Special needs derby hooks kids on outdoors
As Franklin Brea, 8, talked about the trout he landed at the 70th Annual Special Needs Fishing Derby, his classmate from Panther Valley Elementary School weighed in.
“I caught three fish with a worm,” Nah’zir Harris, 7, announced — the excitement audible in her voice and visible in her wide smile.
And that’s what the derby, held by the Germantown Grove Club and the Jim Thorpe American Legion Post 304, is all about.
“The main focus is the kids — making them smile, making them laugh, and helping them get outdoors to have a fun day,” explained Dave “Stick” Remmel, a member of the Germantown Grove Club.
Thursday’s event at the Germantown Grove in Jim Thorpe brought 150 special needs students from across Carbon County to throw a line into the chilly waters of Silkmill Run. Another 150 were expected this morning — weather permitting — as the two-day event continued.
For Brea and Harris, both students in Jennifer Schlegal’s Life Skills Class at Panther Valley, it was the first time they ever held a rod.
Volunteers from the sponsoring organizations, as well as from the community and area high schools, were on hand from the time the students — many of them new to fishing — arrived.
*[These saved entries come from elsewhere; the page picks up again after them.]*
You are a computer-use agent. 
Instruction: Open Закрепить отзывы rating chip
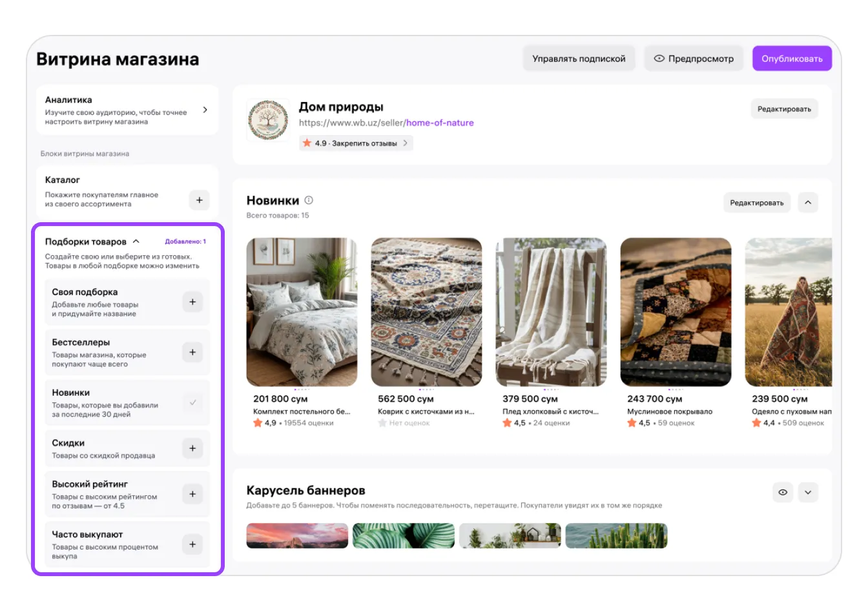click(356, 143)
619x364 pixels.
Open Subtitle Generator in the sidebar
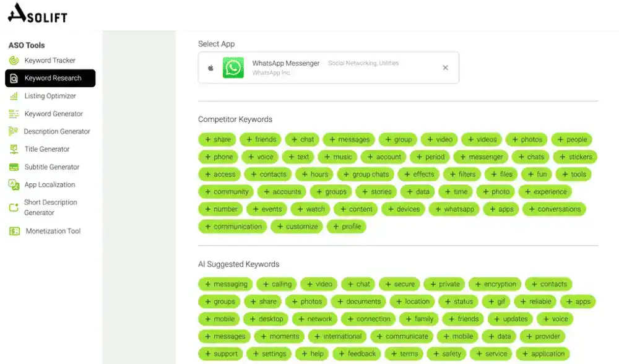point(52,167)
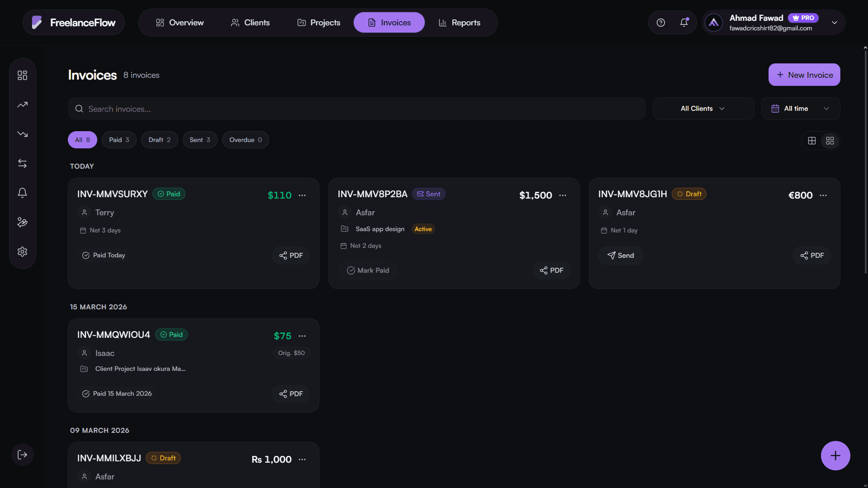Expand the Ahmad Fawad account menu
The width and height of the screenshot is (868, 488).
[835, 23]
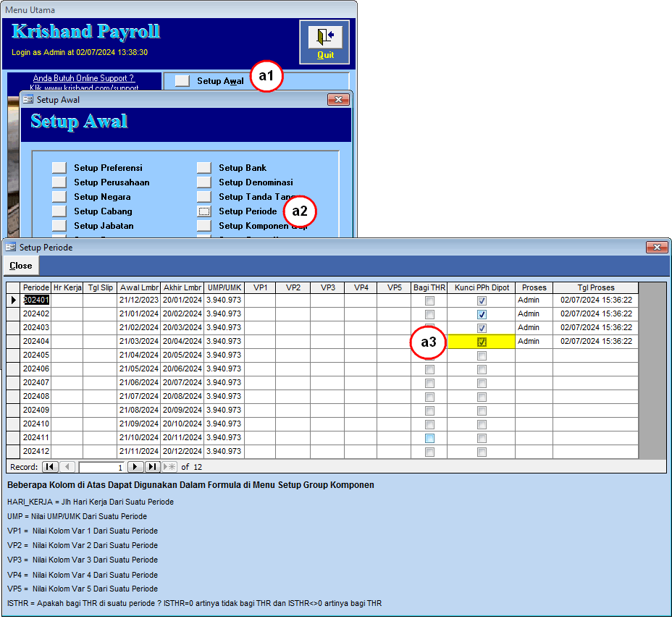
Task: Click new record asterisk navigation button
Action: [169, 467]
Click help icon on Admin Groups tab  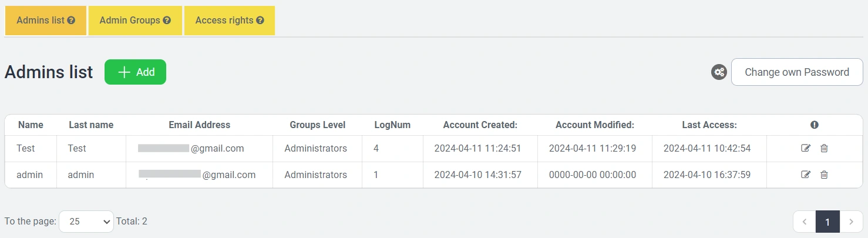click(167, 21)
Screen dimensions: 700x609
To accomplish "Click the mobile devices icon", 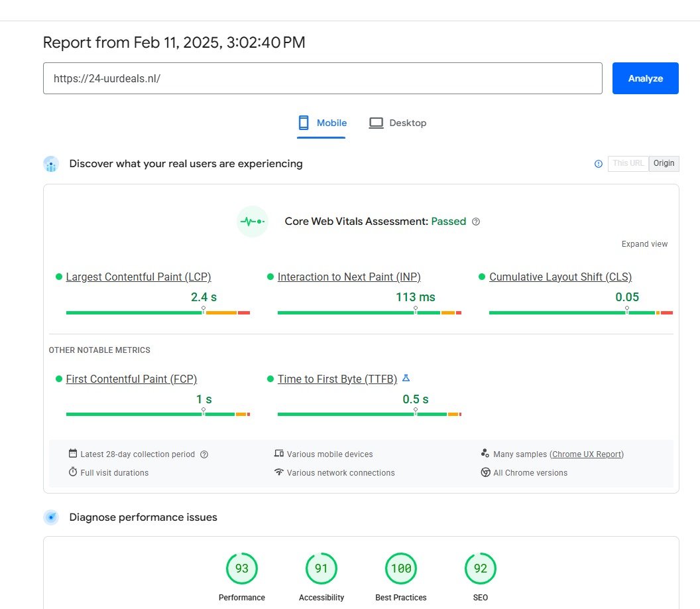I will 280,454.
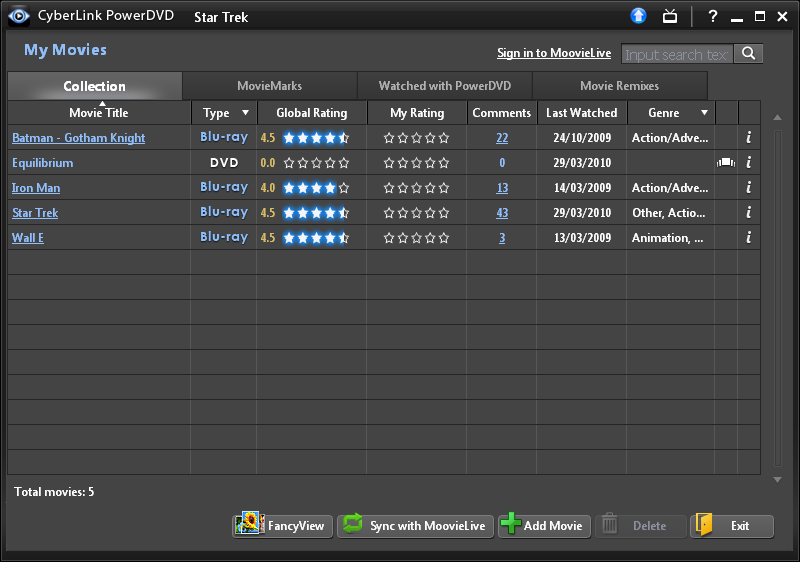Expand the Type column filter dropdown
This screenshot has height=562, width=800.
245,113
They helped with rod selection, helped them choose bait, and guided their arms as they cast.
Volunteers even helped fillet the fish, served lunch and snacks, painted faces and distributed balloon “animals.”
“If it wasn’t for the volunteers, you couldn’t do it. This marks 70 years of this program,” Remmel said.
The theme for 2025, he noted, is “Cast a Line, Make a Difference.”
At one point, the youths and volunteers were lined almost shoulder-to-shoulder casting, reeling and catching.
Once a fish was pulled in, it was put into a bag and taken to the fillet station. Volunteers cleaned the fish and removed skin and bones. The catches were placed in zippered bags.
“Some of the schools take the fish to their home economics classes and they fry them up, or they take them home and mom or dad fries them up,” Remmel saiDerby provided.
Pete McElmoyle, a club member, said the club and the American Legion hold fundraisers like soup sales and an upcoming chicken barbecue.
Funds raised, or collected through donations from the community and businesses, provide for food, bait, rods, tackle — and the trout.
“I think they put 60 fish in today and will do 60 tomorrow,” he said. “There are some palominos in there as well.”
McElmoyle said 13 county schools and the Carbon Lehigh Intermediate Unit send special needs students. They’re paired with high school students and others.
“We have kids helping from Jim Thorpe and Panther Valley school districts,” McElmoyle said. “So kids come off the bus and they get attached to a peer.”
While student volunteers helped with the fishing, adult volunteers assisted in other capacities.
Jim Cottrell, of Albrightsville, made sure bait was available. He helped stock garden worms, meal worms or salmon eggs.
Cottrell and his son-in-law, Roger Meckes, saw an advertisement for the event and decided to help.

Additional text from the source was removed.